## WHAT IS EXPECTED
Each entry is to be output as written, so that none is missing.
Top of RECORDS SUPPLIED
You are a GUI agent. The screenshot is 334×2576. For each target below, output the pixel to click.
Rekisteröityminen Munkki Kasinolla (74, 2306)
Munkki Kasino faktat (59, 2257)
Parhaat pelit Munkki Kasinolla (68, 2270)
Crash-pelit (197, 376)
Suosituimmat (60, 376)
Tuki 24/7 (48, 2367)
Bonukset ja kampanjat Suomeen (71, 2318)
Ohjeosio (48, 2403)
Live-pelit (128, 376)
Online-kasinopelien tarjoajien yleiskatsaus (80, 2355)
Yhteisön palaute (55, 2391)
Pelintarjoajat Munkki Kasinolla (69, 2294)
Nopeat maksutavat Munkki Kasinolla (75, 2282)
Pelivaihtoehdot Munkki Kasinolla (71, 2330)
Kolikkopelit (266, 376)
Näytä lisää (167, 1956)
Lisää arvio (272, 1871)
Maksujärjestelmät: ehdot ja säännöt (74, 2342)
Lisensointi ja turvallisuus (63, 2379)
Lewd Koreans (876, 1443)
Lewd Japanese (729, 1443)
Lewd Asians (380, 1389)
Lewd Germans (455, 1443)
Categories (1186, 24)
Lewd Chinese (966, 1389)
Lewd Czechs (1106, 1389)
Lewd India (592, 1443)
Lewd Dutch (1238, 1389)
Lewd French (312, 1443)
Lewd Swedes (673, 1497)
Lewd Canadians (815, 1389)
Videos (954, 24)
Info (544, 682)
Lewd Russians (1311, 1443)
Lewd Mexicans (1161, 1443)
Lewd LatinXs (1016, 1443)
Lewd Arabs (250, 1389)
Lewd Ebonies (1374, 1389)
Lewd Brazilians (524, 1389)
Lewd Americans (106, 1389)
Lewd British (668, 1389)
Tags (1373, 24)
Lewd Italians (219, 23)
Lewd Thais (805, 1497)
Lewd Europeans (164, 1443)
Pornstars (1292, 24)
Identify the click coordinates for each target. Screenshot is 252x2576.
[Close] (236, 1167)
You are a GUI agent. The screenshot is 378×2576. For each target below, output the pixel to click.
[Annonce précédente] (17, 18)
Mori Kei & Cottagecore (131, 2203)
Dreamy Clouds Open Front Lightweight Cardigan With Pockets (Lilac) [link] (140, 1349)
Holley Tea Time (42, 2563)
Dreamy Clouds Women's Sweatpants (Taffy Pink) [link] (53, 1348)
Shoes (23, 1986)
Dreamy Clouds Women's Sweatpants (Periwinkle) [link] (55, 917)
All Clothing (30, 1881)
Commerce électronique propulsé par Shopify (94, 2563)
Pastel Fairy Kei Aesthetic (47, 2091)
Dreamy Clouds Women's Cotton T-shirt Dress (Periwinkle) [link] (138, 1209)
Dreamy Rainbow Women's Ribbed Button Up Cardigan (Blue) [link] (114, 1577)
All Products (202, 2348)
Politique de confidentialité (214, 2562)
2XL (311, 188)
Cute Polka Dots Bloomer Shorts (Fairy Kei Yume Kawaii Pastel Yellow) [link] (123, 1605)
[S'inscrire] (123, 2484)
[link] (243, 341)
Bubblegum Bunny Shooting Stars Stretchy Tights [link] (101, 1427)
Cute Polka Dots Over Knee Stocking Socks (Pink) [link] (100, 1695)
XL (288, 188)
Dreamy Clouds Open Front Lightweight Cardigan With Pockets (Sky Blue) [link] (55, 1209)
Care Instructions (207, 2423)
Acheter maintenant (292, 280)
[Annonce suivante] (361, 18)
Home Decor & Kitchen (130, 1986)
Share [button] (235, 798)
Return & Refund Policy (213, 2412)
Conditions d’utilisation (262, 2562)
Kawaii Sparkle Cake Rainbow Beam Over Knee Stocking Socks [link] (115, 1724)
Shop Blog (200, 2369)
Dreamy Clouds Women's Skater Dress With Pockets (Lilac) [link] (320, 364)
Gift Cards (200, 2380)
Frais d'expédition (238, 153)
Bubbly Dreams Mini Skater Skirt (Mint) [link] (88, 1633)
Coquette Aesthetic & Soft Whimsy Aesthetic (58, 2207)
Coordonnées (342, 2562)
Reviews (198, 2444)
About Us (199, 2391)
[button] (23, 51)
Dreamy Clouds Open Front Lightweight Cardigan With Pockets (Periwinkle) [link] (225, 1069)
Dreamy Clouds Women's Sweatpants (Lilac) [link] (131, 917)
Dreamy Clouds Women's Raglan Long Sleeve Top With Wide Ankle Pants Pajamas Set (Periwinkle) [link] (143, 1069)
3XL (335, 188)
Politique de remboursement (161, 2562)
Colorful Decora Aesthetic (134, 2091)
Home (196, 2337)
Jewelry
Bottom of RECORDS SUPPLIED
## RESULT BELOW
You are a GUI agent. The screenshot is 334×2576. For each target below, output the pixel to click.
Rekisteröityminen Munkki Kasinolla (74, 2306)
Munkki Kasino faktat (59, 2257)
Parhaat pelit Munkki Kasinolla (68, 2270)
Crash-pelit (197, 376)
Suosituimmat (60, 376)
Tuki 24/7 (48, 2367)
Bonukset ja kampanjat Suomeen (71, 2318)
Ohjeosio (48, 2403)
Live-pelit (128, 376)
Online-kasinopelien tarjoajien yleiskatsaus (80, 2355)
Yhteisön palaute (55, 2391)
Pelintarjoajat Munkki Kasinolla (69, 2294)
Nopeat maksutavat Munkki Kasinolla (75, 2282)
Pelivaihtoehdot Munkki Kasinolla (71, 2330)
Kolikkopelit (266, 376)
Näytä lisää (167, 1956)
Lisää arvio (272, 1871)
Maksujärjestelmät: ehdot ja säännöt (74, 2342)
Lisensointi ja turvallisuus (63, 2379)
Lewd Koreans (876, 1443)
Lewd Japanese (729, 1443)
Lewd Asians (380, 1389)
Lewd Germans (455, 1443)
Categories (1186, 24)
Lewd Chinese (966, 1389)
Lewd Czechs (1106, 1389)
Lewd India (592, 1443)
Lewd Dutch (1238, 1389)
Lewd French (312, 1443)
Lewd Swedes (673, 1497)
Lewd Canadians (815, 1389)
Videos (954, 24)
Info (544, 682)
Lewd Russians (1311, 1443)
Lewd Mexicans (1161, 1443)
Lewd LatinXs (1016, 1443)
Lewd Arabs (250, 1389)
Lewd Ebonies (1374, 1389)
Lewd Brazilians (524, 1389)
Lewd Americans (106, 1389)
Lewd British (668, 1389)
Tags (1373, 24)
Lewd Italians (219, 23)
Lewd Thais (805, 1497)
Lewd Europeans (164, 1443)
Pornstars (1292, 24)
Identify the click coordinates for each target. Screenshot is 252x2576.
[Close] (236, 1167)
You are a GUI agent. The screenshot is 378×2576. For each target below, output the pixel to click.
[Annonce précédente] (17, 18)
Mori Kei & Cottagecore (131, 2203)
Dreamy Clouds Open Front Lightweight Cardigan With Pockets (Lilac) [link] (140, 1349)
Holley Tea Time (42, 2563)
Dreamy Clouds Women's Sweatpants (Taffy Pink) [link] (53, 1348)
Shoes (23, 1986)
Dreamy Clouds Women's Sweatpants (Periwinkle) [link] (55, 917)
All Clothing (30, 1881)
Commerce électronique propulsé par Shopify (94, 2563)
Pastel Fairy Kei Aesthetic (47, 2091)
Dreamy Clouds Women's Cotton T-shirt Dress (Periwinkle) [link] (138, 1209)
Dreamy Rainbow Women's Ribbed Button Up Cardigan (Blue) [link] (114, 1577)
All Products (202, 2348)
Politique de confidentialité (214, 2562)
2XL (311, 188)
Cute Polka Dots Bloomer Shorts (Fairy Kei Yume Kawaii Pastel Yellow) [link] (123, 1605)
[S'inscrire] (123, 2484)
[link] (243, 341)
Bubblegum Bunny Shooting Stars Stretchy Tights [link] (101, 1427)
Cute Polka Dots Over Knee Stocking Socks (Pink) [link] (100, 1695)
XL (288, 188)
Dreamy Clouds Open Front Lightweight Cardigan With Pockets (Sky Blue) [link] (55, 1209)
Care Instructions (207, 2423)
Acheter maintenant (292, 280)
[Annonce suivante] (361, 18)
Home Decor & Kitchen (130, 1986)
Share [button] (235, 798)
Return & Refund Policy (213, 2412)
Conditions d’utilisation (262, 2562)
Kawaii Sparkle Cake Rainbow Beam Over Knee Stocking Socks [link] (115, 1724)
Shop Blog (200, 2369)
Dreamy Clouds Women's Skater Dress With Pockets (Lilac) [link] (320, 364)
Gift Cards (200, 2380)
Frais d'expédition (238, 153)
Bubbly Dreams Mini Skater Skirt (Mint) [link] (88, 1633)
Coquette Aesthetic & Soft Whimsy Aesthetic (58, 2207)
Coordonnées (342, 2562)
Reviews (198, 2444)
About Us (199, 2391)
[button] (23, 51)
Dreamy Clouds Open Front Lightweight Cardigan With Pockets (Periwinkle) [link] (225, 1069)
Dreamy Clouds Women's Sweatpants (Lilac) [link] (131, 917)
Dreamy Clouds Women's Raglan Long Sleeve Top With Wide Ankle Pants Pajamas Set (Periwinkle) [link] (143, 1069)
3XL (335, 188)
Politique de remboursement (161, 2562)
Colorful Decora Aesthetic (134, 2091)
Home (196, 2337)
Jewelry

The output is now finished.